As state lawmakers seek peace by Thanksgiving, Gov. Wolf considers the option of war.

YOU KNOW THE Robert Frost poem "The Road Not Taken," about two roads diverged in a wood?

Well, that's exactly where Pennsylvania's needlessly long budget battle between Democratic Gov. Wolf and the Republican Legislature stands - at a point of divergent paths.

One path leads to a budget resolution as early as Thanksgiving; the other to political conflagration ending who knows when.

"We are definitely getting closer," House Appropriations Committee Chairman Bill Adolph tells me.

House GOP Leader Dave Reed's memo to members on Friday (a great example of pol-speak) says, "We are making progress towards the framework of what could lead to a final budget compromise."

A "framework" that "could lead to" . . . sigh.

Wolf spokesman Jeff Sheridan says, "The governor is encouraged . . . there has been some progress."

And when I ask Senate GOP Leader Jake Corman about serving something up for Thanksgiving, he says it's doable: "At least I hope so."

OK, so after being miles apart on spending and taxes since Wolf presented budget plans in March, the guv and the R's now are close to peace in the valley.

This is no doubt due to getting sick of looking at each other, fears of ruined holidays or missing Pennsylvania Society weekend up in New York City.

So resolution could be right around the corner.

Unless . . .

In a phone conversation with Wolf, I asked a question built around the fact that despite "new" progress, a resolution relies on so-far-un-resolvable issues of taxes and pension and liquor reforms and, therefore, is subject to blowing up.

If it does, I asked, would Wolf go to war against the Legislature?

Would he wage a new, high-profile campaign urging voters to pressure lawmakers to approve what polling says folks want: a severance tax on natural gas, property-tax relief and more money for public schools?

"I'm ready to do that," Wolf says. "I'd be really happy to tell that story."

So, a second path looms.

Meanwhile, it's pretty plain that both sides are talking about doing what they could have done months ago.

Sticking points are unchanged: new revenue (and how much) to reduce the deficit and better fund schools along with new property-tax breaks, pension reform and state-store privatization.

Insiders say that what's on the table is some expansion of the sales tax, some management-level privatization of booze, shifting some gaming funds, some pension changes for new state workers and teachers, more for schools.
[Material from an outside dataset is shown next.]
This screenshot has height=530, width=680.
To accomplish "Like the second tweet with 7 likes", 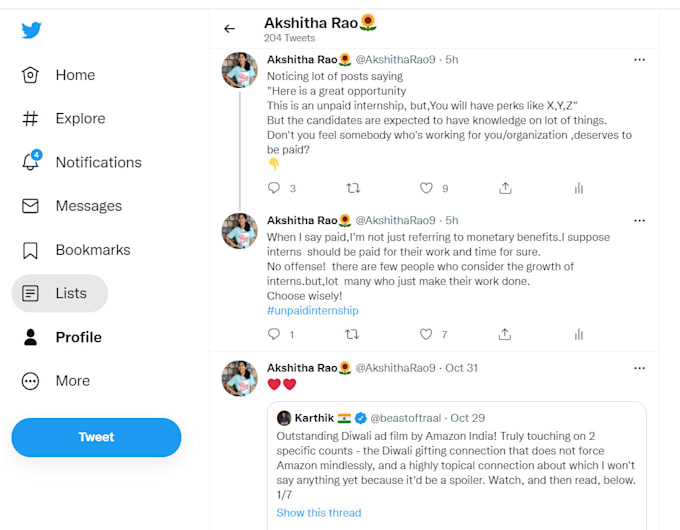I will (426, 334).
In other words, a little bit of everything so that everybody can claim some level of victory.

This was always the predictable path.

And if you need evidence of Pennsylvania's penchant for sameness, look back to 2003, to the last Democratic governor, Ed Rendell, and his first budget.

It passed just before Christmas. Guess what the issues were: school funding, raising taxes, budget deficit and property-tax relief.

It included a tax increase to fill an $800 million budget hole (Wolf administration says that's also the current hole), to address a $1.8 billion budget deficit (Wolf administration says that's also next year's budget deficit, if unaddressed) and to spend more on education.

After it passed, Rendell said this: "The governor didn't win. The Legislature didn't win. But the people won."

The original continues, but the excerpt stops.